# JOBS
1 > Return, word for word, the part of the film text that begins with the words containing "Through a friend, Biyah" and ends with "ticket she purchased.".
2 > Write the next part of the text about the film Ali & Ratu Ratu Queens, picking up after its final sentence.

# TEXT SECTION
————————

Ali & Ratu Ratu Queens () is a 2021 Indonesian  comedy-drama film directed by Lucky Kuswandi, written by Ginatri S. Noer and Muhammad Zaidy and starring Iqbaal Dhiafakhri Ramadhan, Marissa Anita, Aurora Ribero and Nirina Zubir. Ramadhan portrays the son from a divorced household visiting his mother (Anita) at New York City to reconcile.

Plot 
In Jakarta, 17-year-old Ali watches his dying father, Hasan, die of heart attack. Ali's mother Mia left them for New York City (NYC) when he was five. Initially believing that Mia had died, Ali finds letters, postcards, and flight tickets for Ali to visit Mia in New York, which Hasan hid from him. Ali reveals his desire to search for his mother in NYC, and after heated negotiations, his helicopter aunt Suci gives him two weeks. He visits an apartment in Queens where his mother stayed previously and meets her friend Party, who works as a cleaner. She shares the same apartment with Biyah, a -turned-paparazzi; Ance, a single helicopter mom; and Chinta, a masseuse. Compensated with money, they pledge to help Ali's search for Mia. They also guide Ali through NYC, and Ali helps them in their jobs so that they can earn US$10,000 to open an Indonesian restaurant, Ratu Ratu Queens (). Ali develops a crush on Eva, Ance's daughter born in NYC.

Through a friend, Biyah learns that Mia resides in Fort Greene, Brooklyn. Ali decides to visit her, who is shocked at his presence and slams the door. Ali also learns that Mia has a new husband, Alex, a son and daughter. The next day, Ali re-attempts to engage with her and reveals Hasan's death. Mia expresses her condolences and shares her phone number. Ali and Mia meet up in a cafe near Ali's apartment, and the two spend the day together but end awry as Ali asks his mom to include him in her new family; she says this could ruin her household, also revealing that Hasan ignorantly prohibited Ali from flying to New York with the ticket she purchased.

————————

# ENTRIES SUPPLIED
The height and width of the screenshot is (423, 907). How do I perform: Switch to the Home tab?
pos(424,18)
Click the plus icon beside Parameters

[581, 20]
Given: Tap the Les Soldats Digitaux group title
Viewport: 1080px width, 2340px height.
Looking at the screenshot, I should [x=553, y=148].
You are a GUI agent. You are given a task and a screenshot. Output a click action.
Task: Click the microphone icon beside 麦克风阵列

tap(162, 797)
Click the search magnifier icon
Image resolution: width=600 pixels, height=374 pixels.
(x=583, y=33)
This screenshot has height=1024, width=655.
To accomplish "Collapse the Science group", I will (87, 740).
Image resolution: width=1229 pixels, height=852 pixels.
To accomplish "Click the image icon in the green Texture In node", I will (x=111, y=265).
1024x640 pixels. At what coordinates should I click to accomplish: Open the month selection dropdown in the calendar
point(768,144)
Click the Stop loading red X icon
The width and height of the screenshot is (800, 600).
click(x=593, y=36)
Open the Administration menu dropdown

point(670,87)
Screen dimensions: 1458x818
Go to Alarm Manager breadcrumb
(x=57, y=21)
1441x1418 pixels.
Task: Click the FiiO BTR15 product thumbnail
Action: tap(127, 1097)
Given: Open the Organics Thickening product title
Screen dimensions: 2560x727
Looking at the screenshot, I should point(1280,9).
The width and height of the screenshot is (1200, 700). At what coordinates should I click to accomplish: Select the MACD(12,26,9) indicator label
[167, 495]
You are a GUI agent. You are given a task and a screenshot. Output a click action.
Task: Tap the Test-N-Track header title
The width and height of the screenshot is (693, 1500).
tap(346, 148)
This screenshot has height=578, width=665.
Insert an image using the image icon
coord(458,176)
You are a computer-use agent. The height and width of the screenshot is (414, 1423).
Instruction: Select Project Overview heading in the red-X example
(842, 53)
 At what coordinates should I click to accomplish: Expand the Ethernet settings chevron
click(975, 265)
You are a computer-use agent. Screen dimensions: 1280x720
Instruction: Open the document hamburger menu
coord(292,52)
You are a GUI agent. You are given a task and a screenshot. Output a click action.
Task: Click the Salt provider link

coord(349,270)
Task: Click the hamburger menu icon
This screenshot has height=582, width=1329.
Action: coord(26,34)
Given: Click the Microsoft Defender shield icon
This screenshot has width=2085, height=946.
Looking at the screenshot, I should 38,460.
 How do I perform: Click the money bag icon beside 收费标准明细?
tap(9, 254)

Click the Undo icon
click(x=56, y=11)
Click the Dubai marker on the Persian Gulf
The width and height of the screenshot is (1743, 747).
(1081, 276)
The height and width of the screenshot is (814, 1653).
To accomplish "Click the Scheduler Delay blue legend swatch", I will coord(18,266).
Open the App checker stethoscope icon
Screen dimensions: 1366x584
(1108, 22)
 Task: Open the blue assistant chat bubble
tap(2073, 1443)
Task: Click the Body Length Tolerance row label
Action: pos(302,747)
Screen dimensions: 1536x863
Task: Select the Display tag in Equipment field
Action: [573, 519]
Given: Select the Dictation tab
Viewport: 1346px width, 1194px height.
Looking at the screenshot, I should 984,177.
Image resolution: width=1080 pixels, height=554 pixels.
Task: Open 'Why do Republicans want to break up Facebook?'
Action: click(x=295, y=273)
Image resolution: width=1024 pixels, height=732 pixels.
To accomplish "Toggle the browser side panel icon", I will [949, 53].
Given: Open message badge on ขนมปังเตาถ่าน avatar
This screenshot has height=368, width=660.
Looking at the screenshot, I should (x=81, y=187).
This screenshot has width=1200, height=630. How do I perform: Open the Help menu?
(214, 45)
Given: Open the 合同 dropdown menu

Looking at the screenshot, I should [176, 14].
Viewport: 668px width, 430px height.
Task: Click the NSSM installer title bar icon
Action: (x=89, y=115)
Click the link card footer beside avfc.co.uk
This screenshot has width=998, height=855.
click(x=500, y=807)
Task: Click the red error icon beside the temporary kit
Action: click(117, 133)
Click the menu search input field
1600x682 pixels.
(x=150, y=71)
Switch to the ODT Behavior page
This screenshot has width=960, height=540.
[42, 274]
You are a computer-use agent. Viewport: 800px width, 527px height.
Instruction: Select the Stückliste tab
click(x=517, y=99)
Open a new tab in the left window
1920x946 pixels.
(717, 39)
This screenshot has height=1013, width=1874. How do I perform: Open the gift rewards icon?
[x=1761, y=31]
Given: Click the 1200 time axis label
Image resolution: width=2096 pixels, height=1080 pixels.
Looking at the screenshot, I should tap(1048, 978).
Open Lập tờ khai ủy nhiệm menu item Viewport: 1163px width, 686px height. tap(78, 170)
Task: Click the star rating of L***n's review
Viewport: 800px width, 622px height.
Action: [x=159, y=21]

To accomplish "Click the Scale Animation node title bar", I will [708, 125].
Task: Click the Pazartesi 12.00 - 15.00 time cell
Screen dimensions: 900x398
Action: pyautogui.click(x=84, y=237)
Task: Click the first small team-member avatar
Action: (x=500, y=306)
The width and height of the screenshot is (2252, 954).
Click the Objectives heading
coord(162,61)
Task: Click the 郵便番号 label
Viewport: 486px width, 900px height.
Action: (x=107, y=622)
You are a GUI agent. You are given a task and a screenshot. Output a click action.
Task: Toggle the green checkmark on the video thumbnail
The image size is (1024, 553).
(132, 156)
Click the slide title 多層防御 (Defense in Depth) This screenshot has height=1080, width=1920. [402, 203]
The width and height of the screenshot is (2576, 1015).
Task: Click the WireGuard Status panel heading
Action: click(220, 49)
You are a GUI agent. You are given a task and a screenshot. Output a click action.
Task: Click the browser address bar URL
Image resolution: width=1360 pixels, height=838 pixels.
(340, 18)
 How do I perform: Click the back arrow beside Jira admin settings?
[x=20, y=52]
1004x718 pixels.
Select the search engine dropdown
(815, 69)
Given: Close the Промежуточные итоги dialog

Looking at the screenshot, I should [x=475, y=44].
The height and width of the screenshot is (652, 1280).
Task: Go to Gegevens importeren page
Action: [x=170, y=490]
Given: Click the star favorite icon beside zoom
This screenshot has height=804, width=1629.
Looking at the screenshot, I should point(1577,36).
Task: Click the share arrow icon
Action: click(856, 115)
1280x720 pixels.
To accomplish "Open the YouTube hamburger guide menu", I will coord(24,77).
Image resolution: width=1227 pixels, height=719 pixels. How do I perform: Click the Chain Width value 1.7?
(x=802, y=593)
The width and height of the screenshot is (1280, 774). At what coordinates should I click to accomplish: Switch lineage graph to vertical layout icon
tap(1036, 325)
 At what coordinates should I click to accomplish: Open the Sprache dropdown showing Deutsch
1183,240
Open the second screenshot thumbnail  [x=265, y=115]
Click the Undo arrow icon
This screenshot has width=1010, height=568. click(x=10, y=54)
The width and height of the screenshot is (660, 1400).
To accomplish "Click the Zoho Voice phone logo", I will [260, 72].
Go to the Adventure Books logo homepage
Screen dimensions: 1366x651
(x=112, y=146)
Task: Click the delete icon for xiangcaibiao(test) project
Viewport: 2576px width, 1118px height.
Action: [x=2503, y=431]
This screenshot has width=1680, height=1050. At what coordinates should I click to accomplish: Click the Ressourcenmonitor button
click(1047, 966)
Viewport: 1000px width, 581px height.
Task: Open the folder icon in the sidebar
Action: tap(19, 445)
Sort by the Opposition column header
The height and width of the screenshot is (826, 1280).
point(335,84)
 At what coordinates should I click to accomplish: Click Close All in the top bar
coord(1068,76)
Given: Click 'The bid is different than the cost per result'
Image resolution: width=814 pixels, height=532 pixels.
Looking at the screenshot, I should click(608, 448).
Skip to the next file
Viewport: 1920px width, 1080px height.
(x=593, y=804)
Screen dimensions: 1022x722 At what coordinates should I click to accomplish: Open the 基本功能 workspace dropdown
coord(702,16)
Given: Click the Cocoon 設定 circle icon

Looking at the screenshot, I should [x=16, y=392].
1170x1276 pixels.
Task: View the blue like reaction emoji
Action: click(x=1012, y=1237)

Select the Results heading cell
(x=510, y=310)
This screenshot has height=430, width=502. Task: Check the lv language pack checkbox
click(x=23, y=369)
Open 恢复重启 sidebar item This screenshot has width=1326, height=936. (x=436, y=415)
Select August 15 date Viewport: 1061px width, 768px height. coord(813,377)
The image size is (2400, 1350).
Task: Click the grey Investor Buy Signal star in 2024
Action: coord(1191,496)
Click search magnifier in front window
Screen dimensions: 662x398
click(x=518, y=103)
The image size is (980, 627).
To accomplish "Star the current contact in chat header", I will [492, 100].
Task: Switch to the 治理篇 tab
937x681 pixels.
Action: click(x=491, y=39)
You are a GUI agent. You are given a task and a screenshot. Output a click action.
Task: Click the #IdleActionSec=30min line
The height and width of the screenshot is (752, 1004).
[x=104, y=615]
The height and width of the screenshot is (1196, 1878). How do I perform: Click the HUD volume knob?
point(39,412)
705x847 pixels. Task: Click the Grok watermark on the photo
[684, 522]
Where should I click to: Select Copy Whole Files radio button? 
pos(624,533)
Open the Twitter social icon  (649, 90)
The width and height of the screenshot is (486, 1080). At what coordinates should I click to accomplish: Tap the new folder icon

————————

# TASK RESPONSES
1 >
Through a friend, Biyah learns that Mia resides in Fort Greene, Brooklyn. Ali decides to visit her, who is shocked at his presence and slams the door. Ali also learns that Mia has a new husband, Alex, a son and daughter. The next day, Ali re-attempts to engage with her and reveals Hasan's death. Mia expresses her condolences and shares her phone number. Ali and Mia meet up in a cafe near Ali's apartment, and the two spend the day together but end awry as Ali asks his mom to include him in her new family; she says this could ruin her household, also revealing that Hasan ignorantly prohibited Ali from flying to New York with the ticket she purchased.

2 >
Ali invites Mia to a Thanksgiving dinner at her old apartment. Mia feels taunted passive-aggressively by Biyah, Ance, and Chinta on her actions when Ali shows up at her doorstep. Feeling guilty, she hands a US$20,000 check to Party, directed towards Ali, and informs Party to convince Ali to return to Indonesia. Assuming Party and her friends are only after his money, Ali expresses betrayal and leaves the apartment. Mia reveals that she indeed provided the check, reasoning that she cannot abandon her new family and wants Ali to return. She tearfully responds that the more she meets Ali, the more guilty she feels for leaving him. Ali reluctantly asks her to disown her. Mia tearfully confesses that she has been a terrible mother and tells Ali to hate her so he can leave.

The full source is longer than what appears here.